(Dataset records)
^^^^

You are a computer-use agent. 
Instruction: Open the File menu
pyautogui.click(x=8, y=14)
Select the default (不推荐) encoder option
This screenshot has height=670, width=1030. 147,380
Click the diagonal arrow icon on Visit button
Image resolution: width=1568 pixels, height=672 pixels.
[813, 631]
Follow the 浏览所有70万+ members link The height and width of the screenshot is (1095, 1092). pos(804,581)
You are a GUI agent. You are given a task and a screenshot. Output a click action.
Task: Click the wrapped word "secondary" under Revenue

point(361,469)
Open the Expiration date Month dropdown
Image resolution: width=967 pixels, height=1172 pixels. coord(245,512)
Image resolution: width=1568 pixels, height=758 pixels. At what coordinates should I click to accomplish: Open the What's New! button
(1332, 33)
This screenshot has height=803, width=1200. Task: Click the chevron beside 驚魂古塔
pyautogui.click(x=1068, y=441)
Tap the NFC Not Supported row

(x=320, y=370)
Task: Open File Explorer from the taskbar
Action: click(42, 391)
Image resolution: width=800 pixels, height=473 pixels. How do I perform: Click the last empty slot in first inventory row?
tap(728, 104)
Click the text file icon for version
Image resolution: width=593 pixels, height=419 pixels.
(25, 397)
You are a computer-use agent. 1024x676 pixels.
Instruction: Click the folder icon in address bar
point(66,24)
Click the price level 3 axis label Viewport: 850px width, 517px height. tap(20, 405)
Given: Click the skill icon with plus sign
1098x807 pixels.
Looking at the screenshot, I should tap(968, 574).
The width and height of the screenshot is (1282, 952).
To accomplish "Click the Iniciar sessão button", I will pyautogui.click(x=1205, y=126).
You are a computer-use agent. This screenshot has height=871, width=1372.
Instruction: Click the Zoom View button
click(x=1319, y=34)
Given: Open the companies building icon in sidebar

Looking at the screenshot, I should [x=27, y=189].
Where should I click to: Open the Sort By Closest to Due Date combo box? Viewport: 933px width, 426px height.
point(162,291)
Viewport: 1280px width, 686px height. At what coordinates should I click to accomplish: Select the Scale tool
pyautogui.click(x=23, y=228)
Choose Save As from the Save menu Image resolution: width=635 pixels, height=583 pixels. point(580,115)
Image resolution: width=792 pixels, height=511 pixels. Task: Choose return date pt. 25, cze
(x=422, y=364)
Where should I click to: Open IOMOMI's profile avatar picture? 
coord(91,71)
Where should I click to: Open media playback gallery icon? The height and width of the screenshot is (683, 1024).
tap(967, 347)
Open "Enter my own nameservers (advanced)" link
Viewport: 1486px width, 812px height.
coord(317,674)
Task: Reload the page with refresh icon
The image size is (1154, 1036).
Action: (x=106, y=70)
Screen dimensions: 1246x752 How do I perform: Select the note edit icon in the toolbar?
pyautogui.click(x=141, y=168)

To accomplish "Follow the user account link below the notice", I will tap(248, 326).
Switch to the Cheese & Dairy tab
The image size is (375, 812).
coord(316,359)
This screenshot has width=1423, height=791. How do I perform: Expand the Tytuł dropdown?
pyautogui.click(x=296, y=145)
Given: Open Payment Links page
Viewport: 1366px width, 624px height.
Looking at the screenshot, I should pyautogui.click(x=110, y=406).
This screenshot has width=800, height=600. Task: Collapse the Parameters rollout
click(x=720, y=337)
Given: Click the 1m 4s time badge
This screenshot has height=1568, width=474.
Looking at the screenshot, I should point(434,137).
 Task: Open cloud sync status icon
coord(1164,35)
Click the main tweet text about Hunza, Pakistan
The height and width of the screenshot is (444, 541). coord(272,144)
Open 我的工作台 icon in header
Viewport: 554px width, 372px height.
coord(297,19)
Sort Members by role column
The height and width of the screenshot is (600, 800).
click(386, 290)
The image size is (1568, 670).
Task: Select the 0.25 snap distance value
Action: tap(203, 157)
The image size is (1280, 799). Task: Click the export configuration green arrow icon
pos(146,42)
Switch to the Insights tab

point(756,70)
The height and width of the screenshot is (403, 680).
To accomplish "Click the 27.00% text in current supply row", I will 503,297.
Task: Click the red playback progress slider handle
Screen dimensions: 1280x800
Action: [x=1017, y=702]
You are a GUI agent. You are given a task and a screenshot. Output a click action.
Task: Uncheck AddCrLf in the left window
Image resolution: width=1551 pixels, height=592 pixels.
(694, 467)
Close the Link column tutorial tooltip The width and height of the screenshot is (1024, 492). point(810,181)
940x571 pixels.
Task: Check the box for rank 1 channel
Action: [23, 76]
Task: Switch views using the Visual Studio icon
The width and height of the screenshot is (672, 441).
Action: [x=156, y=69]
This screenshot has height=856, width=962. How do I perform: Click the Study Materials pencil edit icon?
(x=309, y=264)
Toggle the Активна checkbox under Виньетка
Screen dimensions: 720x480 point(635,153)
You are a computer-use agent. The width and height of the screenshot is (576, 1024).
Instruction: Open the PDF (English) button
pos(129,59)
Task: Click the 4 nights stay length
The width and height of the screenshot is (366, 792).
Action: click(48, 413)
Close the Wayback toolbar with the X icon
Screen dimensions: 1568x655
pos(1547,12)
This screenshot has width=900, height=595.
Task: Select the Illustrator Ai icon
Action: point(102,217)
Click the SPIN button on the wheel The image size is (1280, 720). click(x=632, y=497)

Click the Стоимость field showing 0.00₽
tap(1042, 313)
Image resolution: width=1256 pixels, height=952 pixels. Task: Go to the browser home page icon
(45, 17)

^^^^

Copy every record above out again, word for word.

Your solution -
You are a computer-use agent. 
Instruction: Open the File menu
pyautogui.click(x=8, y=14)
Select the default (不推荐) encoder option
This screenshot has height=670, width=1030. 147,380
Click the diagonal arrow icon on Visit button
Image resolution: width=1568 pixels, height=672 pixels.
[813, 631]
Follow the 浏览所有70万+ members link The height and width of the screenshot is (1095, 1092). pos(804,581)
You are a GUI agent. You are given a task and a screenshot. Output a click action.
Task: Click the wrapped word "secondary" under Revenue

point(361,469)
Open the Expiration date Month dropdown
Image resolution: width=967 pixels, height=1172 pixels. coord(245,512)
Image resolution: width=1568 pixels, height=758 pixels. At what coordinates should I click to accomplish: Open the What's New! button
(1332, 33)
This screenshot has height=803, width=1200. Task: Click the chevron beside 驚魂古塔
pyautogui.click(x=1068, y=441)
Tap the NFC Not Supported row

(x=320, y=370)
Task: Open File Explorer from the taskbar
Action: click(42, 391)
Image resolution: width=800 pixels, height=473 pixels. How do I perform: Click the last empty slot in first inventory row?
tap(728, 104)
Click the text file icon for version
Image resolution: width=593 pixels, height=419 pixels.
(25, 397)
You are a computer-use agent. 1024x676 pixels.
Instruction: Click the folder icon in address bar
point(66,24)
Click the price level 3 axis label Viewport: 850px width, 517px height. tap(20, 405)
Given: Click the skill icon with plus sign
1098x807 pixels.
Looking at the screenshot, I should tap(968, 574).
The width and height of the screenshot is (1282, 952).
To accomplish "Click the Iniciar sessão button", I will pyautogui.click(x=1205, y=126).
You are a computer-use agent. This screenshot has height=871, width=1372.
Instruction: Click the Zoom View button
click(x=1319, y=34)
Given: Open the companies building icon in sidebar

Looking at the screenshot, I should [x=27, y=189].
Where should I click to: Open the Sort By Closest to Due Date combo box? Viewport: 933px width, 426px height.
point(162,291)
Viewport: 1280px width, 686px height. At what coordinates should I click to accomplish: Select the Scale tool
pyautogui.click(x=23, y=228)
Choose Save As from the Save menu Image resolution: width=635 pixels, height=583 pixels. point(580,115)
Image resolution: width=792 pixels, height=511 pixels. Task: Choose return date pt. 25, cze
(x=422, y=364)
Where should I click to: Open IOMOMI's profile avatar picture? 
coord(91,71)
Where should I click to: Open media playback gallery icon? The height and width of the screenshot is (683, 1024).
tap(967, 347)
Open "Enter my own nameservers (advanced)" link
Viewport: 1486px width, 812px height.
coord(317,674)
Task: Reload the page with refresh icon
The image size is (1154, 1036).
Action: (x=106, y=70)
Screen dimensions: 1246x752 How do I perform: Select the note edit icon in the toolbar?
pyautogui.click(x=141, y=168)

To accomplish "Follow the user account link below the notice", I will tap(248, 326).
Switch to the Cheese & Dairy tab
The image size is (375, 812).
coord(316,359)
This screenshot has width=1423, height=791. How do I perform: Expand the Tytuł dropdown?
pyautogui.click(x=296, y=145)
Given: Open Payment Links page
Viewport: 1366px width, 624px height.
Looking at the screenshot, I should pyautogui.click(x=110, y=406).
This screenshot has width=800, height=600. Task: Collapse the Parameters rollout
click(x=720, y=337)
Given: Click the 1m 4s time badge
This screenshot has height=1568, width=474.
Looking at the screenshot, I should point(434,137).
 Task: Open cloud sync status icon
coord(1164,35)
Click the main tweet text about Hunza, Pakistan
The height and width of the screenshot is (444, 541). coord(272,144)
Open 我的工作台 icon in header
Viewport: 554px width, 372px height.
coord(297,19)
Sort Members by role column
The height and width of the screenshot is (600, 800).
click(386, 290)
The image size is (1568, 670).
Task: Select the 0.25 snap distance value
Action: tap(203, 157)
The image size is (1280, 799). Task: Click the export configuration green arrow icon
pos(146,42)
Switch to the Insights tab

point(756,70)
The height and width of the screenshot is (403, 680).
To accomplish "Click the 27.00% text in current supply row", I will 503,297.
Task: Click the red playback progress slider handle
Screen dimensions: 1280x800
Action: [x=1017, y=702]
You are a GUI agent. You are given a task and a screenshot. Output a click action.
Task: Uncheck AddCrLf in the left window
Image resolution: width=1551 pixels, height=592 pixels.
(694, 467)
Close the Link column tutorial tooltip The width and height of the screenshot is (1024, 492). point(810,181)
940x571 pixels.
Task: Check the box for rank 1 channel
Action: [23, 76]
Task: Switch views using the Visual Studio icon
The width and height of the screenshot is (672, 441).
Action: [x=156, y=69]
This screenshot has height=856, width=962. How do I perform: Click the Study Materials pencil edit icon?
(x=309, y=264)
Toggle the Активна checkbox under Виньетка
Screen dimensions: 720x480 point(635,153)
You are a computer-use agent. The width and height of the screenshot is (576, 1024).
Instruction: Open the PDF (English) button
pos(129,59)
Task: Click the 4 nights stay length
The width and height of the screenshot is (366, 792).
Action: click(48, 413)
Close the Wayback toolbar with the X icon
Screen dimensions: 1568x655
pos(1547,12)
This screenshot has width=900, height=595.
Task: Select the Illustrator Ai icon
Action: point(102,217)
Click the SPIN button on the wheel The image size is (1280, 720). click(x=632, y=497)

Click the Стоимость field showing 0.00₽
tap(1042, 313)
Image resolution: width=1256 pixels, height=952 pixels. Task: Go to the browser home page icon
(45, 17)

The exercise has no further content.